As a primary care physician, Deuell said he understands firsthand the concerns doctors in TMA have about access to care. It’s often difficult for him to find specialists to refer his Medicaid patients to, he said. And he supports some of the reforms the TMA suggested, such as increasing provider reimbursement rates and ensuring the state’s Medicaid fraud investigations are conducted in a timely manner.

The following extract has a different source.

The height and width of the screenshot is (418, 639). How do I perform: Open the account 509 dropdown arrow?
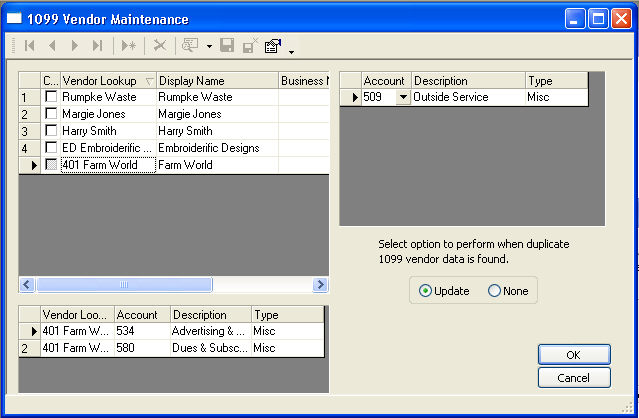(403, 97)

Although Democrats expressed concern that the TMA’s proposal for “flexibility” could be a vague way of suggesting a reduction in Medicaid services, they said the trade associations’ support for the expansion would help build public support.
“The more people and organizations that come on board, the more likely there is to be a strings-attached proposition for the Medicaid expansion,” said state Rep. Garnet Coleman, D-Houston. As a proponent of expanding Medicaid coverage, Coleman said he would accept some reforms offered by Republicans, such as co-pays for expansion enrollees. “It’s hard to turn down $100 billion, so the question is what can be agreed upon to accept the $100 billion. And we have not gotten there yet.”
To work around Perry’s veto power, state Sen. Rodney Ellis, D-Houston, has proposed a constitutional amendment that would allow Texas voters to decide whether to expand Medicaid.
“There is a lot of political posturing going on, but the bottom line is that it makes no sense to reject additional federal health aid,” Ellis said in an email. “I believe we do millions of Texans a disservice — at a real financial and human cost — if we dither and delay implementing this common sense reform.”